Michelle Pellissier Scott

Excellence in Teaching, 2011

Zoology

Michelle Pellissier Scott

When Michelle Pellissier Scott was a high school student in the 1950s, she and a friend asked too many questions in biology class one day. “Back then, the teacher wasn’t ‘allowed’ to not know something,” recalls Scott. “So instead of saying, ‘I don’t know—I’ll look it up,’ she burst into tears and ran out of the room.” For Scott, a behavioral ecologist, science is still all about asking questions.

After majoring in liberal arts in college, Scott became fascinated by the work of anthropologist Richard Leakey. She began auditing classes at Harvard to find the answer to one question: Why didn’t the establishment scientists approve of Leakey’s work? Ultimately, she wound up getting a doctorate in biology and asking her own research questions, such as “What happens when a burying beetle loses its partner, becoming a single parent?” (Answer: whether male or female, it compensates by devoting extra time to caring for its offspring.)

In the classroom, Scott likes to use a Socratic approach, drawing on many sources, including scientific studies, raw data, videos, and her own experiences as a researcher. To illustrate the rigors of sexual selection, for example, she describes a population of marsupial mice she studied in Australia. All the females ovulate once a year, on the same day, and the males literally run themselves ragged—losing hair and toes—for three weeks, striving to leave their evolutionary mark.

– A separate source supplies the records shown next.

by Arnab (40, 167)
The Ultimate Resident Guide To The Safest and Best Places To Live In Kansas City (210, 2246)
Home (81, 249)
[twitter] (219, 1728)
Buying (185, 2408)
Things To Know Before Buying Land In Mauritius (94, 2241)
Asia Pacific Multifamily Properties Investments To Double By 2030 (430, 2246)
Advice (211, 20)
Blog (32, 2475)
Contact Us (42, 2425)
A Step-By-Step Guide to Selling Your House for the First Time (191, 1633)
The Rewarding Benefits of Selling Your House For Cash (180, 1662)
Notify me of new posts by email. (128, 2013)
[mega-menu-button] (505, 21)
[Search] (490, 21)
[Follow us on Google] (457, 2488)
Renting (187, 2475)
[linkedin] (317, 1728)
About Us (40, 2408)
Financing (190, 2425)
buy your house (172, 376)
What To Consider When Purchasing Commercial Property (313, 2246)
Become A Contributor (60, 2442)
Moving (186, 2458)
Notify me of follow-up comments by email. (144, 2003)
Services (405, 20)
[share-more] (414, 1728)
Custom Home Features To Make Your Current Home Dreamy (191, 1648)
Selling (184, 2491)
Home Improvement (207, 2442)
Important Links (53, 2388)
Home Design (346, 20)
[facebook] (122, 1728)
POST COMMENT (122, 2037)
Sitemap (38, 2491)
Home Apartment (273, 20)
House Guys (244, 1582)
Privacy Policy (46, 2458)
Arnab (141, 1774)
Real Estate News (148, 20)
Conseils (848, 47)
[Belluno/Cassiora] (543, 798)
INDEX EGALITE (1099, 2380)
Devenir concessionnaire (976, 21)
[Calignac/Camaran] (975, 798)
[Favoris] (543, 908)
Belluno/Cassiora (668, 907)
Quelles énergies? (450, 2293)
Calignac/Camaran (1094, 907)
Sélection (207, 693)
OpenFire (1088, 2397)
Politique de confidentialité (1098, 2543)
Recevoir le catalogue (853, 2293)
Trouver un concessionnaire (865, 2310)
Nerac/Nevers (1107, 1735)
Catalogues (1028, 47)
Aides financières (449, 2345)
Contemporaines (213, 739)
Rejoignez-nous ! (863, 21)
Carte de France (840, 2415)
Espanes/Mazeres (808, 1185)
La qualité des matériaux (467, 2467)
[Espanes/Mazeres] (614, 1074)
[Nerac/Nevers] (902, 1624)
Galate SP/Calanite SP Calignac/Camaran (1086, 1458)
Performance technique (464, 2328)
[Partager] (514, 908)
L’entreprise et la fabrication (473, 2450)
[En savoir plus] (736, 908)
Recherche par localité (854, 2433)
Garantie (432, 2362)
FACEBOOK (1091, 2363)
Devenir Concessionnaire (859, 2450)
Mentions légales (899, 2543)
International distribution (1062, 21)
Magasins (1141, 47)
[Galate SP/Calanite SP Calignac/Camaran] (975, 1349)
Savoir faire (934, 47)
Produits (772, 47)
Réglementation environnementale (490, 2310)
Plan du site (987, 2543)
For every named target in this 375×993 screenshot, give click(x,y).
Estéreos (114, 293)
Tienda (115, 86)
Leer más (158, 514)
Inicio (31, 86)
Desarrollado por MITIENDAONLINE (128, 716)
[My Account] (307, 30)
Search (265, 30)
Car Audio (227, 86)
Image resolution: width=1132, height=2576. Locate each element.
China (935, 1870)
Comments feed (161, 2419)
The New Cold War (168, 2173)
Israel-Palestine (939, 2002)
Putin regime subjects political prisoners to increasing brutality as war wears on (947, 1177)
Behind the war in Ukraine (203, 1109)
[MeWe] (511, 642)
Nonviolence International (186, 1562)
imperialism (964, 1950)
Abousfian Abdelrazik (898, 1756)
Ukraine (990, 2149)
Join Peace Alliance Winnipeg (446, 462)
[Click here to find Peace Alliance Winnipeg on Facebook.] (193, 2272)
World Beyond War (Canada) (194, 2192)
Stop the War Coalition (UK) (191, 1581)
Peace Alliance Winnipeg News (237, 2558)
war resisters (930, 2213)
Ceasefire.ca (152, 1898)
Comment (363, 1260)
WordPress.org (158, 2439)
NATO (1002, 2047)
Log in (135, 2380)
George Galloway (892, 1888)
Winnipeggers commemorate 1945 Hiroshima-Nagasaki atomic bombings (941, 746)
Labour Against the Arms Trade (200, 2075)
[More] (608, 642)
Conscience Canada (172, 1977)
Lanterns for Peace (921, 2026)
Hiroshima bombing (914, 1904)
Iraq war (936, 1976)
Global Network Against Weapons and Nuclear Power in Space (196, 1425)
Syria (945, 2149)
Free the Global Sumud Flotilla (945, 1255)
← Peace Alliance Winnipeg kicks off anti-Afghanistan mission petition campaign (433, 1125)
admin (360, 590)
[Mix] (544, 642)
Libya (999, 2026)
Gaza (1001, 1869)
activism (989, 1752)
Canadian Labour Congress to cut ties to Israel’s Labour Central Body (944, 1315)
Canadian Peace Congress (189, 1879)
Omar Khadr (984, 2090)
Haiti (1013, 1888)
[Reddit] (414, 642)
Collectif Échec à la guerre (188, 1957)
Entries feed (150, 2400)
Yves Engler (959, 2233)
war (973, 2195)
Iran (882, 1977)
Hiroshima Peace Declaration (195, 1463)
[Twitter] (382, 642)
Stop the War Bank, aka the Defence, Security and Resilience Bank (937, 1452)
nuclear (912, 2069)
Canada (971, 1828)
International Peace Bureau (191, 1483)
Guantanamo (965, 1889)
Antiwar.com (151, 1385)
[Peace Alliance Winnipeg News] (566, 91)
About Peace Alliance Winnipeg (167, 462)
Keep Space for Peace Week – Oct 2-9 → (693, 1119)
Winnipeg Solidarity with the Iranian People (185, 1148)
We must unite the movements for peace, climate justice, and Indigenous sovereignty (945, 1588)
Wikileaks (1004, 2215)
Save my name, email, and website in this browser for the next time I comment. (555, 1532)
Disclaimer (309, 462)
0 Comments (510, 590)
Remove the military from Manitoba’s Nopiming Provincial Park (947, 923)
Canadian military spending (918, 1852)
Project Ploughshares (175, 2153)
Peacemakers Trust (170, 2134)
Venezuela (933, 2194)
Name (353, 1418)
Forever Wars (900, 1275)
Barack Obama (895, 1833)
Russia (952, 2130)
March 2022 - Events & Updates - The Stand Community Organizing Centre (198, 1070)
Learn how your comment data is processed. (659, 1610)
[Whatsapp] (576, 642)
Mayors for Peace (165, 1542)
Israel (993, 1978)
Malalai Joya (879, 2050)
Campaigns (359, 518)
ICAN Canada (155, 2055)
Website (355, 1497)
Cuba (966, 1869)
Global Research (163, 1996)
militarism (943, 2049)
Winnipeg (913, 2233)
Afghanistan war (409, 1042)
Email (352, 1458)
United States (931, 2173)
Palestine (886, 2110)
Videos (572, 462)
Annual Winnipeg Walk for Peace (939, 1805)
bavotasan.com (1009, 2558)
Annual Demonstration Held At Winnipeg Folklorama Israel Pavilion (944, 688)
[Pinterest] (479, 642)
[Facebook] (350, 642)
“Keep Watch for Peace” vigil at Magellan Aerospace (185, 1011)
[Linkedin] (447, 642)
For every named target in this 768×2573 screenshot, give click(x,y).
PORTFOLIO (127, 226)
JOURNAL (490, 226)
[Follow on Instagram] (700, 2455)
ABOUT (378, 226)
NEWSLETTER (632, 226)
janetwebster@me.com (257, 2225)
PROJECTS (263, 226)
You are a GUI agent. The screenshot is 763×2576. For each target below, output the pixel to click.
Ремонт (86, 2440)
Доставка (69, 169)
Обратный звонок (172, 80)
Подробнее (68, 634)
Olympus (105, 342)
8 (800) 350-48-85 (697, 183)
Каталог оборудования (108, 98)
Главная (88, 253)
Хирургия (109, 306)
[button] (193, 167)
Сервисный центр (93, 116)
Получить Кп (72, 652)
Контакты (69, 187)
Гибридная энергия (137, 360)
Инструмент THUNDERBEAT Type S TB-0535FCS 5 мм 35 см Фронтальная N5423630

One day after the females ovulate, all the males die of stress.

Scott discovered early on that one of the best ways to teach science is to enable the students to behave as scientists. In the lab, her behavioral ecology students must design and carry out their own experiments. On exams, recalls former student Grace Smarsh, Scott gets students to question theories and studies of animal behavior with “extremely thought-provoking questions, such as how to design an experiment to study a specific behavior of lion prides.”

Apparently Smarsh learned her lessons well. She’s just received a National Science Foundation grant to answer some of her own questions—through a study of yellow-winged bats in Tanzania.

—Virginia Stuart

About this Award
Each year, the University selects a small number of its outstanding faculty for special recognition of their achievements in teaching, scholarship, and service. Awards for Excellence in Teaching are given in each college and school, and University-wide awards recognize public service, research, teaching, and engagement.